- Required action
Look through the entries. Copy each line that has the word "checkbox".

- Task material
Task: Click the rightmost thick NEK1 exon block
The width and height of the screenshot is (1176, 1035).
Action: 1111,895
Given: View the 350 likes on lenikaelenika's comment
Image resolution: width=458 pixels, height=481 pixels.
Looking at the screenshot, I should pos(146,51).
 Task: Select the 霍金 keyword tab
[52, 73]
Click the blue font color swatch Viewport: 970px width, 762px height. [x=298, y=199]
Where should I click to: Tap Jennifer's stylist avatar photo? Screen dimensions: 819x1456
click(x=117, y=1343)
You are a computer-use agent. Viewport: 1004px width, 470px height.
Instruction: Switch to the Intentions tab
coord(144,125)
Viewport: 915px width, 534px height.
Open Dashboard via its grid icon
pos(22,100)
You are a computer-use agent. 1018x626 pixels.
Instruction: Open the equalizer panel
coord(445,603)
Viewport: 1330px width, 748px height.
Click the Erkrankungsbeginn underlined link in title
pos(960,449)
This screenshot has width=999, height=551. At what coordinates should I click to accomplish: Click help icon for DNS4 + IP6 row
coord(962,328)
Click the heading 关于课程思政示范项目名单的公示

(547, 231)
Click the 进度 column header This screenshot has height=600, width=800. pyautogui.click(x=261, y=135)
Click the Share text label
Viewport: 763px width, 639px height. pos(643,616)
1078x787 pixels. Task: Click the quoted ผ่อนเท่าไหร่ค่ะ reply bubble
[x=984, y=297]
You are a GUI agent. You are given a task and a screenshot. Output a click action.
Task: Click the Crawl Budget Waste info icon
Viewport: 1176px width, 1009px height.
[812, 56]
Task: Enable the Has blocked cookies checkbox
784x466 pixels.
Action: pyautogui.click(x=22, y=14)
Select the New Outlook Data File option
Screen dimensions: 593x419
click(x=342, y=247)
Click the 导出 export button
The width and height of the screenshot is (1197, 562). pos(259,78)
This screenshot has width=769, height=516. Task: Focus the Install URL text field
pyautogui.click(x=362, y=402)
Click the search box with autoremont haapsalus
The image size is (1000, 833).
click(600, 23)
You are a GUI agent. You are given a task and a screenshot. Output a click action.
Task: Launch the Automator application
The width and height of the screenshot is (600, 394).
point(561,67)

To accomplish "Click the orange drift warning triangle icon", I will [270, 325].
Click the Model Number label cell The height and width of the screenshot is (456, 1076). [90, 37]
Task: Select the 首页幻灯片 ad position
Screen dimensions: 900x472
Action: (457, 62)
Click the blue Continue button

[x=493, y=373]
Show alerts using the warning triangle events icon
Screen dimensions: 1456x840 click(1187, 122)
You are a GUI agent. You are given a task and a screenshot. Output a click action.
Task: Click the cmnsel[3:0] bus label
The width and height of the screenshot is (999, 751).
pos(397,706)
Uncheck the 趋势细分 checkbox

- Result for this exercise
Task: Enable the Has blocked cookies checkbox
Uncheck the 趋势细分 checkbox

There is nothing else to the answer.